Abstract

Through Online Social Networks (OSNs) such as Instagram, X (Twitter), and Facebook, employing Opinion Leaders (OLs) is becoming integral to companies’ strategies for influencing the public. The graph-based methods are one of the most important approaches for finding OLs in OSNs. Social Network Analysis (SNA)-based OLs finding methods deal with a considerable amount of data due to using entire relationships between all of the users in a network, which makes the algorithms time-consuming. Our main goal is to introduce a new method of OLs discovery that works with fewer data and maintains or improves performance metrics. Consequently, a new application of the Data Envelopment Analysis (DEA) method is presented here for OLs identification in social media.
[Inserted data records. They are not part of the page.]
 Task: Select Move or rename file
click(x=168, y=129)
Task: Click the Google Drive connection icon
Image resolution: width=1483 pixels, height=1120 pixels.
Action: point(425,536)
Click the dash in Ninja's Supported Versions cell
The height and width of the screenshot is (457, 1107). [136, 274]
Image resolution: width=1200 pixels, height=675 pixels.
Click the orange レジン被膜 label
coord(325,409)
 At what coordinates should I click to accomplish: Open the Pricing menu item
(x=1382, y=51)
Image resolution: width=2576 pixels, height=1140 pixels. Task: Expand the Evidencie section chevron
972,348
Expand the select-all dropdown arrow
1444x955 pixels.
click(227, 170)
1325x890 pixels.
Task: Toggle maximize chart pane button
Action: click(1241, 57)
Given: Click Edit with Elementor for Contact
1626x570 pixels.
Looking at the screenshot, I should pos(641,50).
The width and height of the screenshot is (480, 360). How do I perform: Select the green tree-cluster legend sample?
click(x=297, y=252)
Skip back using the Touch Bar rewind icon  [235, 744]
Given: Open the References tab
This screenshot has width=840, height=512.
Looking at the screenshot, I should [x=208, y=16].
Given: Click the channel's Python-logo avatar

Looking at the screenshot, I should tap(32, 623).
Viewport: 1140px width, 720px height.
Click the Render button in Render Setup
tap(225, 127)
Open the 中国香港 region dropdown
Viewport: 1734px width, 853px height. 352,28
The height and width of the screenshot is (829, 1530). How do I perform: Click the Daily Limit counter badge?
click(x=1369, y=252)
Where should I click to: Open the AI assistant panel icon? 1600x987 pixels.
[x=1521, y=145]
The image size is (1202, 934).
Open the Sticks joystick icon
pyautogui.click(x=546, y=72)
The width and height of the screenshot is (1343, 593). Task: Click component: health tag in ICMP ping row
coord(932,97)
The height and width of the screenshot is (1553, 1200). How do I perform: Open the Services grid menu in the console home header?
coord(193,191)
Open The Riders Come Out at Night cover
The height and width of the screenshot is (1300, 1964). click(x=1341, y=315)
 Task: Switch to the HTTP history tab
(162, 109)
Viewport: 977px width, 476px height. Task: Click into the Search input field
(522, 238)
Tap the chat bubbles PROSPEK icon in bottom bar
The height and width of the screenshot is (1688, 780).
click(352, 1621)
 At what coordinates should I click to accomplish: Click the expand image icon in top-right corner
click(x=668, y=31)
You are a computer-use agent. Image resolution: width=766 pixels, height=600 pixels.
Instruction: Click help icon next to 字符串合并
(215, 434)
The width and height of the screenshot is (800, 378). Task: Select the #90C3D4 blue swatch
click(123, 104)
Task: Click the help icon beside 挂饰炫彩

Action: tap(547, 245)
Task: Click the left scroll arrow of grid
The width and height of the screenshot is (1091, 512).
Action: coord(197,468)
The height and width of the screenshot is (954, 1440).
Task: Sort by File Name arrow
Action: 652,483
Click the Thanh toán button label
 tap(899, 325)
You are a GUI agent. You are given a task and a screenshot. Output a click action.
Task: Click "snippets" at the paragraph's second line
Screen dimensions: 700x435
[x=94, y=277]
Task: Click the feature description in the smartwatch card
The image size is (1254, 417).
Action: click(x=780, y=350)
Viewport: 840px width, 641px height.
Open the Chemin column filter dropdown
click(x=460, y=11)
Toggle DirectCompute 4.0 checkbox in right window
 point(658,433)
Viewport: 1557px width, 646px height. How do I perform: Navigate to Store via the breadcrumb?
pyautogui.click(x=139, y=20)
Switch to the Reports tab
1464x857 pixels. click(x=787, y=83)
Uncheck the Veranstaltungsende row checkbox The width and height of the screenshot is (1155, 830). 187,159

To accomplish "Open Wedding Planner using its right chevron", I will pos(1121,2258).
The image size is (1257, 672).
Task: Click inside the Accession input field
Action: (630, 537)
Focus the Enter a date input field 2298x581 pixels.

Another contribution of this paper is introducing a new framework (OL-Finder Evaluator or OLFE) for validating the OLs’ detection algorithms under imbalanced datasets. DEA methods, when compared with SNA methods, have the advantage of being able to apply over non-graph-based datasets and to work with substantially smaller datasets. In contrast, SNA methods require transparent relationships between people. In this study, we compare both DEA (including CCR and BCC) and SNA measures (including “Betweenness (BC),” “Degree (DC),” “Page Rank (PRC),” “Closeness (CC),” and “Eigenvector (EC)” centralities) on a real Instagram network for OLs detection. Compared with SNA, our proposed method can identify OLs with considerably fewer data. Besides the advantages of DEA for time-saving, close competition exists between the DEA and the SNA methods. On average, DEA performs better in accuracy, precision, recall, and F1-score performance metrics.